MAUVAISE VANNE - Ce matin, sur Europe 1, c'est un Nicolas Canteloup en grande forme qui faisait sa chronique quotidienne. Malheureusement, une mauvaise blague sur l'affaire du viol présumé du jeune Théo, à Aulnay-sous-Bois a été faite. Face à la polémique, sur Twitter, l'humoriste et son manager se sont excusés. Quant au CSA, il affirme avoir reçu une vingtaine de signalements.

Parfois, aussi talentueux que l'on peut l'être dans son exercice, il arrive que l'on passe complètement à côté de sa blague. C'est ce qui est arrivé à Nicolas Canteloup, ce matin.
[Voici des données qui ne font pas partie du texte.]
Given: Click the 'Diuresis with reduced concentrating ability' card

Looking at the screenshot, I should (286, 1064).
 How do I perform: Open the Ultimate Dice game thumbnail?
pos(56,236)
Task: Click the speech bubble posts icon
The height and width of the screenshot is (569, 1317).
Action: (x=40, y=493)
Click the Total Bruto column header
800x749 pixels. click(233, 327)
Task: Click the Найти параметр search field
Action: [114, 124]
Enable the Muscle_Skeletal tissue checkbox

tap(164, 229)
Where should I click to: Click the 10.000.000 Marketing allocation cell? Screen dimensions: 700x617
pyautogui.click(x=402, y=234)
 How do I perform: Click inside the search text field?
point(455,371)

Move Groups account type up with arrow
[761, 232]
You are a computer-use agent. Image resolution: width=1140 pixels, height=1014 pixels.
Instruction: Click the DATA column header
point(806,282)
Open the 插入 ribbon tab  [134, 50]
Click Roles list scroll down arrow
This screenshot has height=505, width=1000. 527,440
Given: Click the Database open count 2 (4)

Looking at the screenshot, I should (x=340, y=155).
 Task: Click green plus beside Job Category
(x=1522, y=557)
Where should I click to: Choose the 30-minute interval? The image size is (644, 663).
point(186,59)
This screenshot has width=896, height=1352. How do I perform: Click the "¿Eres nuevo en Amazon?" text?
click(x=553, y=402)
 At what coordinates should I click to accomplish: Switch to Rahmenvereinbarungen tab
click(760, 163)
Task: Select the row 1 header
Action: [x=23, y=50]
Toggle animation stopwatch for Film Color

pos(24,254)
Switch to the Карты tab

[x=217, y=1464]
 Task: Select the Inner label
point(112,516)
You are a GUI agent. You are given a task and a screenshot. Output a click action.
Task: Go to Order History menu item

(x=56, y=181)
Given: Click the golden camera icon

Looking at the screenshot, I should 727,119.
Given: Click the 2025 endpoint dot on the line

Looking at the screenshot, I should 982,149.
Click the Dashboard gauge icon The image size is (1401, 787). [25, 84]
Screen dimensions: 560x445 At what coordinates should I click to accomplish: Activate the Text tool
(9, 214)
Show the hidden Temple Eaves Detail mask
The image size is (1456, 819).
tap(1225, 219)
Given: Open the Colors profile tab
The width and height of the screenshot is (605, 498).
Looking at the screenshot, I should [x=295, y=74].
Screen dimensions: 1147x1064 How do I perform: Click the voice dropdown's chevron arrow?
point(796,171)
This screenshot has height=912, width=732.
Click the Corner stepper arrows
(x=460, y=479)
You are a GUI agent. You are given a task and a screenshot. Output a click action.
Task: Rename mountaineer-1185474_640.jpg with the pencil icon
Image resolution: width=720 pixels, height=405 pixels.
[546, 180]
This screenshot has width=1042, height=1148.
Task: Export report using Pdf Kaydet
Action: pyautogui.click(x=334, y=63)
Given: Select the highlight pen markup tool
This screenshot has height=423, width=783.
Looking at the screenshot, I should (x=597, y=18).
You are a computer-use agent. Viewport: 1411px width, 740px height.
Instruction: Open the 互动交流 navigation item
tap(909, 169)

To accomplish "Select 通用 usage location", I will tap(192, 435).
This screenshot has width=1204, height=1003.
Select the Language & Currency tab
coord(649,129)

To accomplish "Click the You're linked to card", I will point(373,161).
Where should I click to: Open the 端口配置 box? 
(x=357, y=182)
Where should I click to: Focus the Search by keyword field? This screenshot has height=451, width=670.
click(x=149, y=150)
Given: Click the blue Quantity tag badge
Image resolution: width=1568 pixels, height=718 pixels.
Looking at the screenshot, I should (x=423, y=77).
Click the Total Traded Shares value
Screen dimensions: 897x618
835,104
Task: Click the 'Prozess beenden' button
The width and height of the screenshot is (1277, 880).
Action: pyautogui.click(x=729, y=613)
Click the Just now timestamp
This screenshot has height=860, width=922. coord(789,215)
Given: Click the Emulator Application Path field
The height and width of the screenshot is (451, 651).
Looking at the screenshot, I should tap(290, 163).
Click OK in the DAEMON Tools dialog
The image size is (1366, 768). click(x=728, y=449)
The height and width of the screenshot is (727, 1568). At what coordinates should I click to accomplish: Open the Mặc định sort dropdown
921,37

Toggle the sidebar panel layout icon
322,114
En direct sur Europe 1, l'humoriste faisait sa quotidienne "Revue de presque" : un passage en revue de l'actu du jour sur le ton humoristique. 

Après avoir imité Marc-Olivier Fogiel, fait de l'humour sur les révélations du Canard Enchainé, imité Emmanuel Macron et les rumeurs avec Mathieu Gallet, le patron de Radio France, et copié François Fillon, Nicolas Canteloup s'est penché sur la visite de François Hollande au jeune Théo, ce jeune homme qui accuse les policiers de l'avoir violé au cours d'une interpellation. 

Si Théo, après réflexion, se découvre des sentiments pour le policier qui lui a introduit la matraque...- Nicolas Canteloup

"Le rôle de la police, ce n'est pas de mettre des matraques dans les fesses. Maintenant, je tiens à m'adresser à la population gay de ce pays : une population qui me tient particulièrement à cœur, car c'est moi, je tiens à le rappeler, qui ai fait le mariage gay (...). Amis gays, ce n'est pas la peine non plus de chercher un deux-pièces sur Aulnay centre. La police ne recommencera plus. C'était un accident, je tiens à le préciser. Pas une pratique courante sur Aulnay-sous-Bois", a déclaré Nicolas Canteloup. 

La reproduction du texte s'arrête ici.